*** Supplied data Section Begins ***
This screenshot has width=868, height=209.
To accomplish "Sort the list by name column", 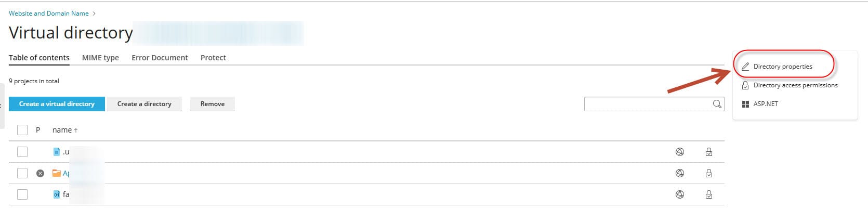I will tap(62, 130).
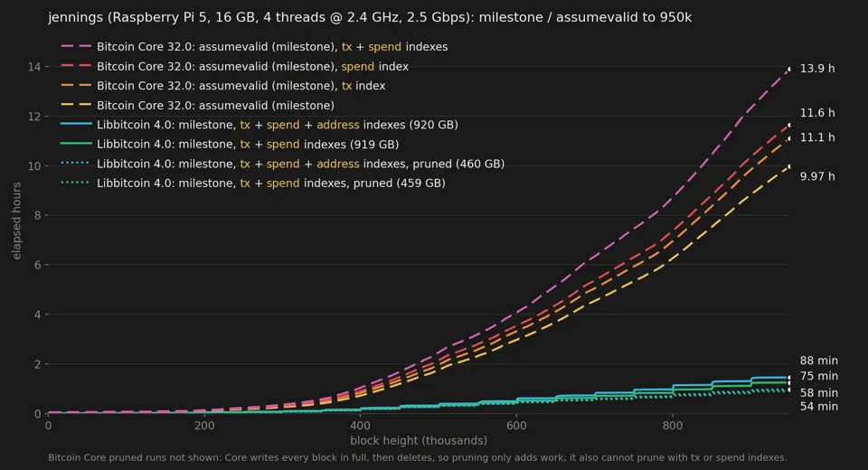Click the chart title beginning with 'jennings'

click(370, 18)
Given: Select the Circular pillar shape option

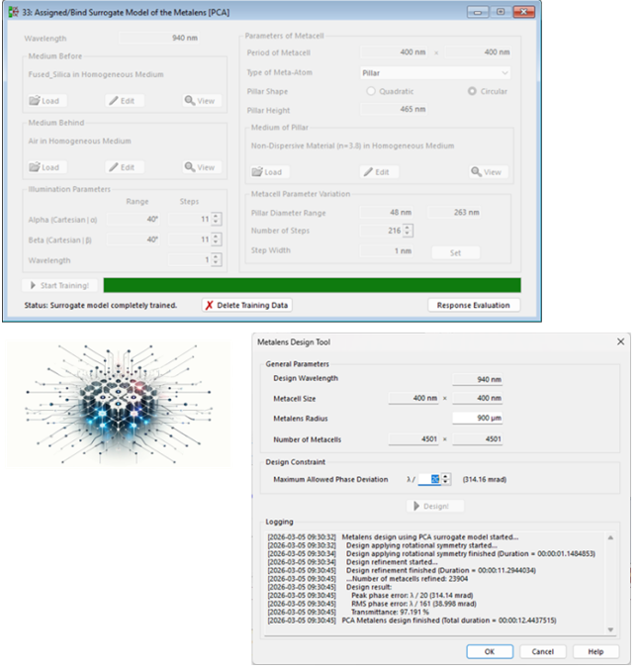Looking at the screenshot, I should (473, 91).
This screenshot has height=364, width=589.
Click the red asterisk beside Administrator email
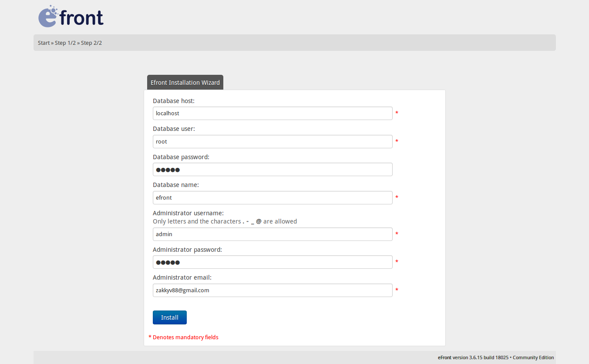click(x=397, y=290)
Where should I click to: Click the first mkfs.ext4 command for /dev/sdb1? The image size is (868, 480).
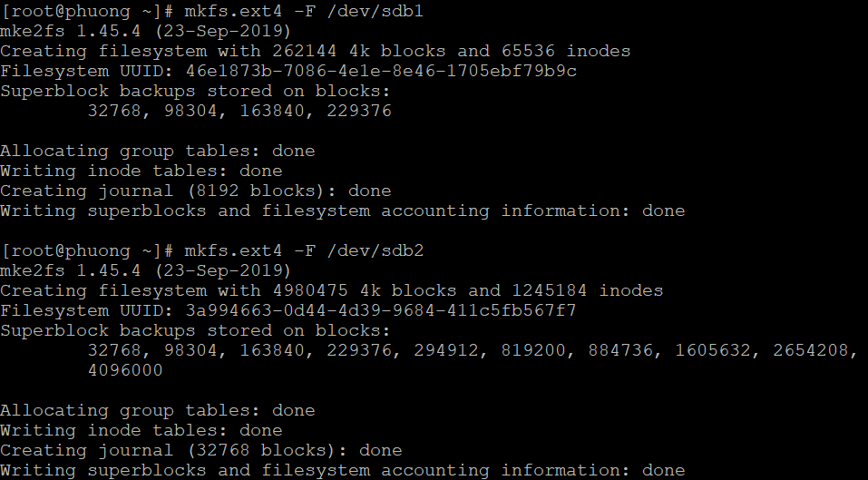(304, 11)
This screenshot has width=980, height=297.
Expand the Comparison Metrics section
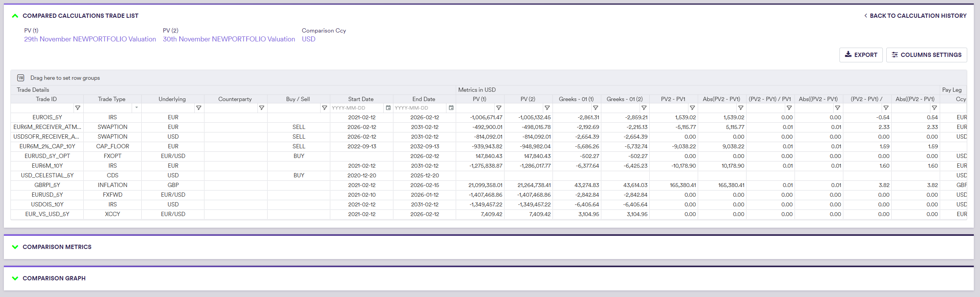(x=15, y=247)
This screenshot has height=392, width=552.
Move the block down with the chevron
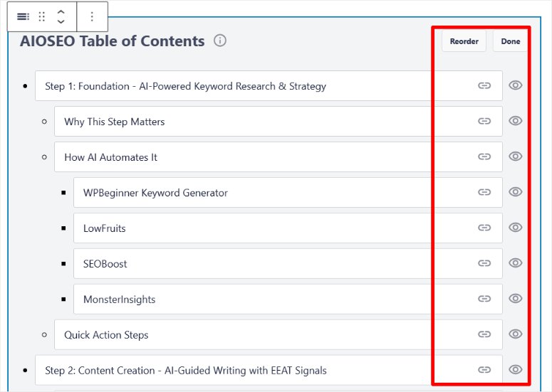coord(61,21)

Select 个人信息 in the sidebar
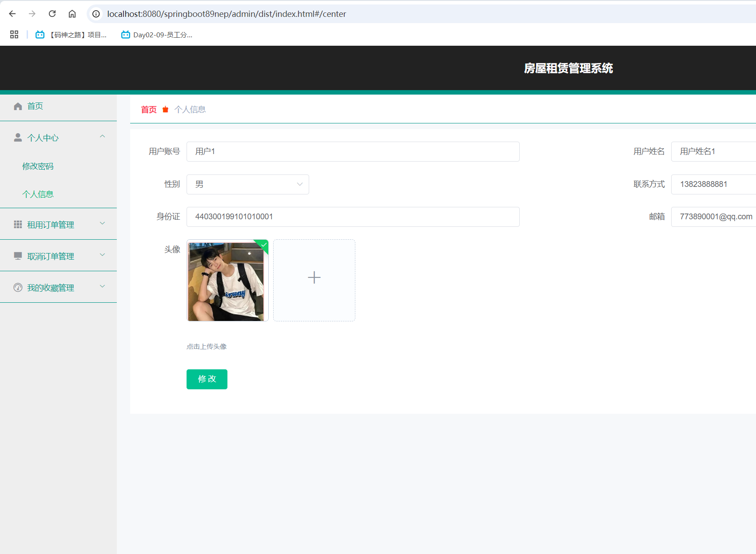[38, 194]
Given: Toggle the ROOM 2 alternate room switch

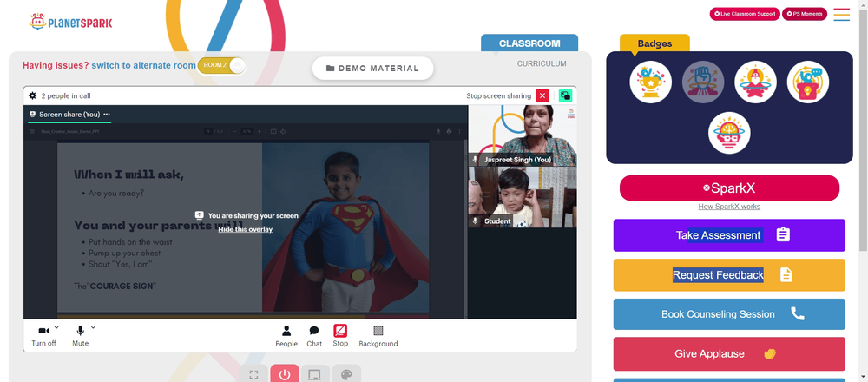Looking at the screenshot, I should (221, 65).
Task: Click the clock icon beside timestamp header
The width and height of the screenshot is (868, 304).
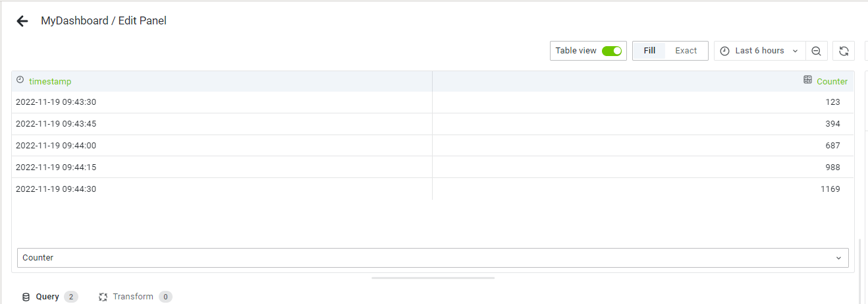Action: [20, 80]
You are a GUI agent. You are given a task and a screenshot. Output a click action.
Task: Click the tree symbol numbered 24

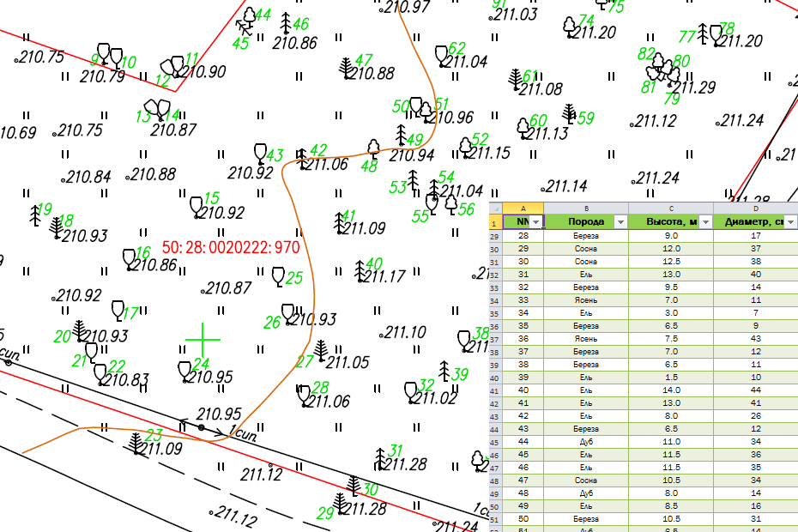point(183,371)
*** Supplied data Section Ends ***
Task description: Please transcribe, with no additions, the lines starting at the one that contains "This screenshot has height=392, width=552." and running through the last line of the entries, inclusive. Leave the pictures out.

Answer area:
This screenshot has height=392, width=552.
Move the block down with the chevron
coord(61,21)

Select 个人信息 in the sidebar
[38, 194]
Given: Toggle the ROOM 2 alternate room switch

Looking at the screenshot, I should (221, 65).
Task: Click the clock icon beside timestamp header
The width and height of the screenshot is (868, 304).
Action: [20, 80]
You are a GUI agent. You are given a task and a screenshot. Output a click action.
Task: Click the tree symbol numbered 24

point(183,371)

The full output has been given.